▶ _Given task 1_
In the records further down, set down verbatim every line in the stretch from the line containing "pathways (152, 389)" through the line containing "What do you see at coordinates (159, 284)", including both of those lines.

※ ※ ※

By the final week of my detox, I found that my reliance on my phone had reduced a large amount and that social media had slowly begun to fade into the background, rather than feeling like an absolute necessity to my existence. Smartphones are a huge part of modern life and opening socials is something that we do on autopilot – but after a month, that urge had dulled somewhat, if not completely.


I began to feel more connected with my own life, and not as much with a virtual world that at times can feel like a bragging arena. I can safely say that my wellbeing took a huge boost as well, with some of the most positive outcomes being that I did not compare my own life to others as much, I engaged in other hobbies (including scrapbooking), and I felt more rested, both mentally and physically.


Lessons


Even by cutting down the time that you spend on social media or trying a week-long detox at a time, you could not only improve your mental health, but it could give you more energy and a more positive attitude. Less time glued to our screens, including using Candy Crush(!), can promote our minds to flourish more organically, and can provide us with a much-needed mood boost.


Another suggestion that has an instant gratification is to assess the accounts that you follow online and remember that you do not have any moral obligation to follow them. If their content does not bring you joy or constantly causes you stress, remove and unfollow them! The dreaded feelings of disconnect and detachment are daunting elements for anyone trying to step away from social media and at first it can be very tempting to take a sneak peek back on socials. But after a surprisingly short amount of time, it does get easier, particularly if you ask yourself “do I really need to know?”



5 tips for refreshing your social media intake


So, with my own social media detox completed, what practical advice can I provide for anyone looking to do the same? Here are five top tips:

  1. Start by jotting down the positive and negative effects that social media has to your mental health – what changes could you make to improve to your experiences?

※ ※ ※

▶ _Given task 2_
Take the social media detox piece further, continuing from the point where it stops.

※ ※ ※

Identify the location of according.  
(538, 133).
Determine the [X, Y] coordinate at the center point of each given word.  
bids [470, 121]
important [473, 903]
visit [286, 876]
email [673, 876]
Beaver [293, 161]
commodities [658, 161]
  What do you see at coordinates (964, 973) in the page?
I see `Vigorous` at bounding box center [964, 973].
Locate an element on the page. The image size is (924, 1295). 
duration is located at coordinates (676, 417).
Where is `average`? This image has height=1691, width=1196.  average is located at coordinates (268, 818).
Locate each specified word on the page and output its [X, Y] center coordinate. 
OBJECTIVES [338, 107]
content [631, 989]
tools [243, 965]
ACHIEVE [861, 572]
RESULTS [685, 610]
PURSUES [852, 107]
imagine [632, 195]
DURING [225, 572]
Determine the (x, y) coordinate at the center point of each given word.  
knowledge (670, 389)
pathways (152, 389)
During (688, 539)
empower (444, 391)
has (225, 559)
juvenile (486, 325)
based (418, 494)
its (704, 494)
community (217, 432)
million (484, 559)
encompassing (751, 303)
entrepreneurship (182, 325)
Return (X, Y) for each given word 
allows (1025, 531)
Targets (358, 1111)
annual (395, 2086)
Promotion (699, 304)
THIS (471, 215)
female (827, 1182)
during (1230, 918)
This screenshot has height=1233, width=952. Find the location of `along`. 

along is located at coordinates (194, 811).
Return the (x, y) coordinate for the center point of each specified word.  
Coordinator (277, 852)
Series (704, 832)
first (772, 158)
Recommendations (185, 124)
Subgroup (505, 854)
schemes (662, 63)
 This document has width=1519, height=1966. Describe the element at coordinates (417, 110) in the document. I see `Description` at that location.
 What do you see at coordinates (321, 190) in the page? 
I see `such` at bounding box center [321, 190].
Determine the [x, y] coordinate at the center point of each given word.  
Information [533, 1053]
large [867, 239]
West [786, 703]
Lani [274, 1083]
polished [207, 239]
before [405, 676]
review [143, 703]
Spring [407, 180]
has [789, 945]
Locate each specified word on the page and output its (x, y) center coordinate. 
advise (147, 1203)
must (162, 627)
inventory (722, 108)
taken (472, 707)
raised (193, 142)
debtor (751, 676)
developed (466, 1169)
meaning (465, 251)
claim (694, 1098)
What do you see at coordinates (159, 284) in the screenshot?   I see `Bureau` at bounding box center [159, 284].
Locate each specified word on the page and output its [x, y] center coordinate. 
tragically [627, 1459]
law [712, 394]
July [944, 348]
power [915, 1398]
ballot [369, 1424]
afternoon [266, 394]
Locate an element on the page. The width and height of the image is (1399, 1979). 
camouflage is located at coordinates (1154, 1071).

※ ※ ※

▶ _Result 1_
pathways (152, 389)
During (688, 539)
empower (444, 391)
has (225, 559)
juvenile (486, 325)
based (418, 494)
its (704, 494)
community (217, 432)
million (484, 559)
encompassing (751, 303)
entrepreneurship (182, 325)
Return (X, Y) for each given word 
allows (1025, 531)
Targets (358, 1111)
annual (395, 2086)
Promotion (699, 304)
THIS (471, 215)
female (827, 1182)
during (1230, 918)
This screenshot has height=1233, width=952. Find the location of `along`. 

along is located at coordinates (194, 811).
Return the (x, y) coordinate for the center point of each specified word.  
Coordinator (277, 852)
Series (704, 832)
first (772, 158)
Recommendations (185, 124)
Subgroup (505, 854)
schemes (662, 63)
 This document has width=1519, height=1966. Describe the element at coordinates (417, 110) in the document. I see `Description` at that location.
 What do you see at coordinates (321, 190) in the page? 
I see `such` at bounding box center [321, 190].
Determine the [x, y] coordinate at the center point of each given word.  
Information [533, 1053]
large [867, 239]
West [786, 703]
Lani [274, 1083]
polished [207, 239]
before [405, 676]
review [143, 703]
Spring [407, 180]
has [789, 945]
Locate each specified word on the page and output its (x, y) center coordinate. 
advise (147, 1203)
must (162, 627)
inventory (722, 108)
taken (472, 707)
raised (193, 142)
debtor (751, 676)
developed (466, 1169)
meaning (465, 251)
claim (694, 1098)
What do you see at coordinates (159, 284) in the screenshot?   I see `Bureau` at bounding box center [159, 284].

▶ _Result 2_
  2. Do a ‘spring clean’ by assessing the accounts that you follow and remove/unfollow anything that is no longer relevant or helpful to you

  3. Decide your own pace for a detox – some people can go completely cold turkey from apps, whereas others would need to cut down gradually or find a balance in-between

  4. Test out different methods of reducing your reliance on social media, such as only using socials for 1– 2 hours a day or only in the evenings, or even just replace time on your phone with another hobby such as reading, baking or exercise

  5. Finally, remember to be kind to yourself – most people use social media in their daily lives to some extent, but we all have the capability to gain more of a balanced relationship with it


It’s time for a detox!


A big change to the way you interact with social media could see you find more time for taking up a new hobby or revisiting one you had drifted away from. As technology becomes ever more prominent, it cannot be completely avoided – but giving yourself a break could be very valuable to your mental health. Try starting to treat social media more like a light snack, rather than a main course.